JIM: It sure does shine!
LAURA: I shouldn’t be partial, but he is my favorite one.
JIM: What kind of a thing is this one supposed to be?
LAURA: Haven’t you noticed the single horn on his forehead?
JIM: A unicorn, huh? —aren’t they extinct in the modern world?
LAURA: I know!
JIM: Poor little fellow, he must feel sort of lonesome.

This exchange occurs in Scene Seven, after Jim’s warmth has enabled Laura to overcome her shyness in his presence and introduce him to the collection of glass animals that is her most prized possession. By this point in the play, we are well aware that the glass menagerie is a symbol for Laura herself. Here, she warns him about the ease with which the glass figurines might be broken and shows him the wonderful visions produced when they are held up to the right sort of light. In doing so, she is essentially describing herself: exquisitely delicate but glowing under the right circumstances.

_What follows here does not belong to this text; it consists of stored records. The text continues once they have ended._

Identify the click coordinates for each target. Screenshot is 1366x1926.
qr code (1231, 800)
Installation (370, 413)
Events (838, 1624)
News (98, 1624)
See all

The glass unicorn, Laura’s favorite figurine, symbolizes her even more specifically. The unicorn is different from ordinary horses, just as Laura is different from other people. In fact, the unicorn is so unusual a creature that Jim at first has trouble recognizing it. Unicorns are “extinct in the modern world,” and similarly, Laura is ill-adapted for survival in the world in which she lives. The loneliness that Jim identifies in the lone unicorn is the same loneliness to which Laura has resigned herself and from which Jim has the potential to save her.